What needs to be done: Print this span of the material below exactly: the line with "has width=768, height=433.", the line with "Task: Open the To Do checkmark app", and every line between them, but nothing else.

Data to examine:
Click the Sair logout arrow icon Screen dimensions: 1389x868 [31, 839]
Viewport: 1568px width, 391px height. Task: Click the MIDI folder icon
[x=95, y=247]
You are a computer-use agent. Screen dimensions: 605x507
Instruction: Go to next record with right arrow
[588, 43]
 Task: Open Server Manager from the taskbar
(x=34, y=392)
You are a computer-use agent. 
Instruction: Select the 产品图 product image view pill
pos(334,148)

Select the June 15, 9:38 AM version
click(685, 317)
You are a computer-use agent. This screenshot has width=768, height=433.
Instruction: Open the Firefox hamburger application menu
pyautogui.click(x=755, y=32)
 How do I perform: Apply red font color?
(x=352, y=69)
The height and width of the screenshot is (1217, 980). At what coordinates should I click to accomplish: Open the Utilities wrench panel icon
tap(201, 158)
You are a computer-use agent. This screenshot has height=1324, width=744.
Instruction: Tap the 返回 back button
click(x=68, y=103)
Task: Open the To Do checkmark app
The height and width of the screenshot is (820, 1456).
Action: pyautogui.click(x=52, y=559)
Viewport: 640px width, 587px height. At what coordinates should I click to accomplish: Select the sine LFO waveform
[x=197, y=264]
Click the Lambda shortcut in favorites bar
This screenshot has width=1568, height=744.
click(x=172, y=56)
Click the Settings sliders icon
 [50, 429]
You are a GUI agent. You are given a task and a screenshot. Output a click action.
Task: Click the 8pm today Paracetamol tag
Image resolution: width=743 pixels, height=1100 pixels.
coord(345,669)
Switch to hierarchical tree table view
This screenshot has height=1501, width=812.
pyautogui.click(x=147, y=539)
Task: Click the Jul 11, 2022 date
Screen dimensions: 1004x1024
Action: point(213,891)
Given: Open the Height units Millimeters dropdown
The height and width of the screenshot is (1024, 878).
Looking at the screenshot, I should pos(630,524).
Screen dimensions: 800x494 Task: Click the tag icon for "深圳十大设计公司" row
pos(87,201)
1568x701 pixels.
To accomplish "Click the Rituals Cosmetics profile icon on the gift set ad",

Solved exercise:
You are a computer-use agent. This screenshot has width=768, height=433.
Instruction: Open the Firefox hamburger application menu
pyautogui.click(x=755, y=32)
 How do I perform: Apply red font color?
(x=352, y=69)
The height and width of the screenshot is (1217, 980). At what coordinates should I click to accomplish: Open the Utilities wrench panel icon
tap(201, 158)
You are a computer-use agent. This screenshot has height=1324, width=744.
Instruction: Tap the 返回 back button
click(x=68, y=103)
Task: Open the To Do checkmark app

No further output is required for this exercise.